Submitted by Elaine Magliaro, Guest Blogger
JACK: Sheesh, Rudy! It looks like no one will be taking me for a walk today. Football…football…football! That’s all our folks have been talking about around here the past couple of weeks. They’ll be watching NFL playoff games ALL afternoon. What’s an energetic dog like me supposed to do?
RUDY: You can’t reason with football fanatics. I recommend you go with the flow, buddy. No sense getting annoyed with our folks ’cause you won’t get any exercise and fresh air today. Besides…it’s FREEZING outside and the sidewalks are really slippery.
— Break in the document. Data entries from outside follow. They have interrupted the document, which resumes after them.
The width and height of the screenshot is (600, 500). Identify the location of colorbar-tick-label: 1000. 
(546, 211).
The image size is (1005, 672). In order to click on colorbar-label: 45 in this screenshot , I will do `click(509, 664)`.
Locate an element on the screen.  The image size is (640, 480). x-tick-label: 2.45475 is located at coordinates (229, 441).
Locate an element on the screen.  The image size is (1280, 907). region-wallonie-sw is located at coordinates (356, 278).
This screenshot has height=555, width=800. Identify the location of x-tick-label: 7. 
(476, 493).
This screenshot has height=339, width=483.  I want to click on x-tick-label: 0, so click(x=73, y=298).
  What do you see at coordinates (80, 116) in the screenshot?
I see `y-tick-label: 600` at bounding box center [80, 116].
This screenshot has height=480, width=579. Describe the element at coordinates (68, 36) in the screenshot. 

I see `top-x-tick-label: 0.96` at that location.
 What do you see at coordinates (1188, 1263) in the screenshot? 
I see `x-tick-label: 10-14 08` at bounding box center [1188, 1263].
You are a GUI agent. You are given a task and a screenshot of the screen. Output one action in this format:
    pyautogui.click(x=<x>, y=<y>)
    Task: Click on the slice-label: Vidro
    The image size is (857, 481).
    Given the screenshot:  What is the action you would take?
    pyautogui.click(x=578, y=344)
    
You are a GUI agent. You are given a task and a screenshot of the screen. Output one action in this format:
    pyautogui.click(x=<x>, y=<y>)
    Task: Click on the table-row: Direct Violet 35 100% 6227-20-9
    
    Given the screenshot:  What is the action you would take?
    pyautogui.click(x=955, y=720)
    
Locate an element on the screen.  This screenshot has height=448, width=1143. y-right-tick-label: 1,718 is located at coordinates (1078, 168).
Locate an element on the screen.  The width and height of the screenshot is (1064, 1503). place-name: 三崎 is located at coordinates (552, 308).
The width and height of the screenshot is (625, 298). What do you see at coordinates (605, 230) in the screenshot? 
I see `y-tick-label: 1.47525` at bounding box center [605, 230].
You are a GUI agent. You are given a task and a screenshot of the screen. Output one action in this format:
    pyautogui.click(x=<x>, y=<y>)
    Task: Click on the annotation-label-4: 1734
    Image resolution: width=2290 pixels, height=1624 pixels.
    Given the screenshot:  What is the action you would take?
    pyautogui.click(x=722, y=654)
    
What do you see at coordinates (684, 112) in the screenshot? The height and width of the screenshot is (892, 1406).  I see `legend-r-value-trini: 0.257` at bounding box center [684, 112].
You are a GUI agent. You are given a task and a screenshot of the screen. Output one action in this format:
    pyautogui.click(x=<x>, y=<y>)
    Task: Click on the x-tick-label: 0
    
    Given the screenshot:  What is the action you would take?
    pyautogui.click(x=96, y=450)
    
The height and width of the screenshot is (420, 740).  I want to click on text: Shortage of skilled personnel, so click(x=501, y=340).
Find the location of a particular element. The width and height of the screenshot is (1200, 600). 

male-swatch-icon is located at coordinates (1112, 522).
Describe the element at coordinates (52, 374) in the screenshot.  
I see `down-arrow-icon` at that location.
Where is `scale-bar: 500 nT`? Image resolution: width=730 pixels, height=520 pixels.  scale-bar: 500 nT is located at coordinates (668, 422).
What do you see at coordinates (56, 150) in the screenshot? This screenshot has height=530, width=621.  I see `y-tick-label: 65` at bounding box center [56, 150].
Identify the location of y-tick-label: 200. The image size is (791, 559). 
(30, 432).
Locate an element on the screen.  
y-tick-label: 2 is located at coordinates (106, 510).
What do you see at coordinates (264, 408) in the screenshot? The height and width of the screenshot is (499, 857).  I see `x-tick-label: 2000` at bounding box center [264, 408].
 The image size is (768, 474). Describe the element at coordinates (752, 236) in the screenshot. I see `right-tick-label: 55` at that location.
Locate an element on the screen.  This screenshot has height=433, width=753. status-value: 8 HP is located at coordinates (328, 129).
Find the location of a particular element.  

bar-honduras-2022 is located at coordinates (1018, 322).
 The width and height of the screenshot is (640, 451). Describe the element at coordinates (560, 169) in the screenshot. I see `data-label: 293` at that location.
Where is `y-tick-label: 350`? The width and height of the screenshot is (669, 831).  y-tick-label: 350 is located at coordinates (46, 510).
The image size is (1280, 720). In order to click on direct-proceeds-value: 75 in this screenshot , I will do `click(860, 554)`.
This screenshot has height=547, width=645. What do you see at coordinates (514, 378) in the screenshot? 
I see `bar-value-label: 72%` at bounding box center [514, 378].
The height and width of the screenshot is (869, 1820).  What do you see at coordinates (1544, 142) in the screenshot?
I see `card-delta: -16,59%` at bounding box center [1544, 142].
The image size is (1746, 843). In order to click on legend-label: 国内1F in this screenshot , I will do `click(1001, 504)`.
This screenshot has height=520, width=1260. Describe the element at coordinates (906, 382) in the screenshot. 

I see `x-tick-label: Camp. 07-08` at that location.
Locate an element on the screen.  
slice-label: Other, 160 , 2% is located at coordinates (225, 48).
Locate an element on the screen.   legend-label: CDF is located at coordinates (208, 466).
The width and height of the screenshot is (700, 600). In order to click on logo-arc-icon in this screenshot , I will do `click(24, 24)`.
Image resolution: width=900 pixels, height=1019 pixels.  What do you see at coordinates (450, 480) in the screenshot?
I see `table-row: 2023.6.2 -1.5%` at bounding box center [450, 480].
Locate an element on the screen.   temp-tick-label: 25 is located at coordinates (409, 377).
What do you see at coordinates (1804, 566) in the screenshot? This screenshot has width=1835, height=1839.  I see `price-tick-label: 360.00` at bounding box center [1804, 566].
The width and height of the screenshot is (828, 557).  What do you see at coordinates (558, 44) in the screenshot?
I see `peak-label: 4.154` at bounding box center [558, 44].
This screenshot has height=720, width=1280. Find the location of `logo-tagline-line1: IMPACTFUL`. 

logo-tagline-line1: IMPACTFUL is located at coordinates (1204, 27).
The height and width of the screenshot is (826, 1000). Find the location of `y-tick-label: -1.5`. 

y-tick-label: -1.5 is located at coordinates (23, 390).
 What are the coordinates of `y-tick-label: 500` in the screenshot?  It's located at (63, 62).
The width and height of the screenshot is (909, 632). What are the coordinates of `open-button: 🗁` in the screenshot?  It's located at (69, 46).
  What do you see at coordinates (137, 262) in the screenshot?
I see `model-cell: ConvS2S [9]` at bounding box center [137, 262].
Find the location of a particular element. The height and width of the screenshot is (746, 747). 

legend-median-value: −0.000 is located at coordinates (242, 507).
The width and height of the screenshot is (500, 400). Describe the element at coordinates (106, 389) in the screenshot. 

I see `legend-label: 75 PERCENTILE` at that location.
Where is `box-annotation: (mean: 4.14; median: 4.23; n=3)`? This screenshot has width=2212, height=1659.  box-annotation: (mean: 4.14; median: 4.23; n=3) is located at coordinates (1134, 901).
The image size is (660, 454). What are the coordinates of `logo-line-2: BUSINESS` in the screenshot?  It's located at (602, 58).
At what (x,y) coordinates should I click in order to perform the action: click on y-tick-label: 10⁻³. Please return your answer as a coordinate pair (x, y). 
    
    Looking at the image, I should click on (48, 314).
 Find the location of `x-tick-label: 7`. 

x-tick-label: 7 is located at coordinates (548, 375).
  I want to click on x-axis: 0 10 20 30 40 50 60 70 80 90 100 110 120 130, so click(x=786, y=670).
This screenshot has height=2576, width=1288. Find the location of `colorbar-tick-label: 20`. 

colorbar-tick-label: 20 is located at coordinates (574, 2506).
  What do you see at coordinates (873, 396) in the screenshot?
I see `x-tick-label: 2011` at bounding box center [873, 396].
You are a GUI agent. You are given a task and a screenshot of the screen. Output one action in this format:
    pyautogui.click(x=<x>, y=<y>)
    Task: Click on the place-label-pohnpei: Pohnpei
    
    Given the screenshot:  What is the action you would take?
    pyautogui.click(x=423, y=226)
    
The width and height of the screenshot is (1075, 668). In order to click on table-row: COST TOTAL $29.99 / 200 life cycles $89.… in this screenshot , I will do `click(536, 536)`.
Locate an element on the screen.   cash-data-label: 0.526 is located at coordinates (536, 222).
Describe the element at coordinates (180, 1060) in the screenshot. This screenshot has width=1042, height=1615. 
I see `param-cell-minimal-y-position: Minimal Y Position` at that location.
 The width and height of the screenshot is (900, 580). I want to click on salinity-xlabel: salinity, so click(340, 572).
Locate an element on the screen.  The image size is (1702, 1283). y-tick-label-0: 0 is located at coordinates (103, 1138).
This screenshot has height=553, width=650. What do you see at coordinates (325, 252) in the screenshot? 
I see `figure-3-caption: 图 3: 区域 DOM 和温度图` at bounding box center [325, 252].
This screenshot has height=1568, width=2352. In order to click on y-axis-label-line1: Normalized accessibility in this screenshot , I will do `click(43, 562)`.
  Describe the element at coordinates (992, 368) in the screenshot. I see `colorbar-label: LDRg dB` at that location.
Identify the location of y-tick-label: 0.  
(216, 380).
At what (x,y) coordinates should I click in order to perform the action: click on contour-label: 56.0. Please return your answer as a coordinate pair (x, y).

Let’s just cuddle up together in the living room, relax, and watch their antics while they watch football games on the idiot box today. It’s the best show in town. BTW, you know which team our folks are rooting for?
JACK: Beats me. I think I’ll go with the Bears. Ain’t no way I’d root for a team called the Packers!
NOTE: Jack and Rudy are my daughter’s pets.
Very Interesting what you have going on .
pete,
What? A young lady was upset by potentially being named after a headless Thompson gunner? I find that hard to believe! lol
She should be glad you didn’t want to name her “Werewolf” if she had been a boy.
My favorite dog, now, sadly, deceased, used to smile for potato chips … sweet memories
or the dog treats that look little t-bone steaks
HenMan,
Most dogs I’ve known will eat ANYTHING.
Elaine-
The dog we had when I was a kid was a strictly meat and dairy products guy except for the occasional Milk-Bone. I laugh when I see one of those gourmet dog food commercials. If we had served him gourmet dog food with peas and carrots, he would have carefully picked out each offending pea and carrot and spit them on the floor with a look of utter contempt on his face.